Thursday, November 14, 2013

Boumediene v. Bush case brief

Boumediene v. Bush case brief summary
128 S. Ct. 2229 (2008)

Petitioner alien detainees sought writs of habeas corpus. The United States Court of Appeals for the District of Columbia Circuit held that 28 U.S.C.S. § 2241(e) stripped it and all federal courts of jurisdiction to consider the habeas corpus applications and that the detainees were not entitled to the privilege of the writ or the protections of the Suspension Clause, U.S. Constitutional Article I, § 9, clause 2. Certiorari was granted.

The issue was whether the detainees had the constitutional privilege of habeas corpus. 28 U.S.C.S. § 2241(e) denied the federal courts jurisdiction to hear habeas corpus actions pending at the time of its enactment.
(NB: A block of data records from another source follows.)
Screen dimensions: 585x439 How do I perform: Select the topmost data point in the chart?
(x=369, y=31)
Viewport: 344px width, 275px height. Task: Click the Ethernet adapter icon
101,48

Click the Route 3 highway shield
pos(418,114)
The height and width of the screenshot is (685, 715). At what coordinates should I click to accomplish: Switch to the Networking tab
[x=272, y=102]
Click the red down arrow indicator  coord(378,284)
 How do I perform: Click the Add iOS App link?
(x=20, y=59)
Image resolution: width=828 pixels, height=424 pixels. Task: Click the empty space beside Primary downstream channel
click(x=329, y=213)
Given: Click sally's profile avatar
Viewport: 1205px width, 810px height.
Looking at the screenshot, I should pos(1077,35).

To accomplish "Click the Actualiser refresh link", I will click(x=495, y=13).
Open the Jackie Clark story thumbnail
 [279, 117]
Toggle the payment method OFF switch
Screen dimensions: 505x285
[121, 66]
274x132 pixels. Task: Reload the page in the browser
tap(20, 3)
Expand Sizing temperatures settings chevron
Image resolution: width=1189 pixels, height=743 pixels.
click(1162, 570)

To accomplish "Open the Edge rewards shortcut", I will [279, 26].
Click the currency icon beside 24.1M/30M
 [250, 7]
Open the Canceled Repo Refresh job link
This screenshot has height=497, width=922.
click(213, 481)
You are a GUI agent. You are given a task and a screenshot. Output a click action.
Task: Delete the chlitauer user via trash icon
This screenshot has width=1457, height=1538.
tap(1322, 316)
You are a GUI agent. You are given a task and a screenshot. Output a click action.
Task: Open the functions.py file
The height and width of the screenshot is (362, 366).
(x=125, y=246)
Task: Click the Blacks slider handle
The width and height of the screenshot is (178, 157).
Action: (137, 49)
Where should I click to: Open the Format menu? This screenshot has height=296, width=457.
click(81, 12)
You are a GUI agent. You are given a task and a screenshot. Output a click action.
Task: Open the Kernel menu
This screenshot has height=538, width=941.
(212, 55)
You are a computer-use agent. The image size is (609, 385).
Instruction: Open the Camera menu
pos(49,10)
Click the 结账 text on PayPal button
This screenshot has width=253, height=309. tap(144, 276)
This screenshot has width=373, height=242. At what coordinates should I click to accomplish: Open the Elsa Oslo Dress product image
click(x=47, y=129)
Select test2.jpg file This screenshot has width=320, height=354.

Thus, if the statute was valid, the detainees' cases had to be dismissed.


  • The detainees were entitled to habeas corpus to challenge their detention as the Military Commissions Act did not formally suspend the writ. The Suspension Clause, U.S. Constitutional Article I, § 9, clause 2, had full effect at Guantanamo Bay. 
  • In order to deny habeas corpus, therefore, Congress had to act in conformance with the Suspension Clause. 
  • The procedures set forth in the Detainee Treatment Act, 109 Pub. L. No. 148, 119 Stat. 2680, were not an adequate and effective substitute for habeas corpus as detainees were not allowed to present exculpatory evidence that was not part of the record in the Combatant Status Review Tribunal proceedings. 
  • Thus, 28 U.S.C.S. § 2241(e) effected an unconstitutional suspension of the writ of habeas corpus. 
  • The detainees were not required to exhaust the review procedures in the appellate court before proceeding with their habeas actions given the already lengthy delay.

The judgment was reversed. The consolidated cases were remanded to the district court for further proceedings. 5-4 decision; 1 concurrence; 2 dissents.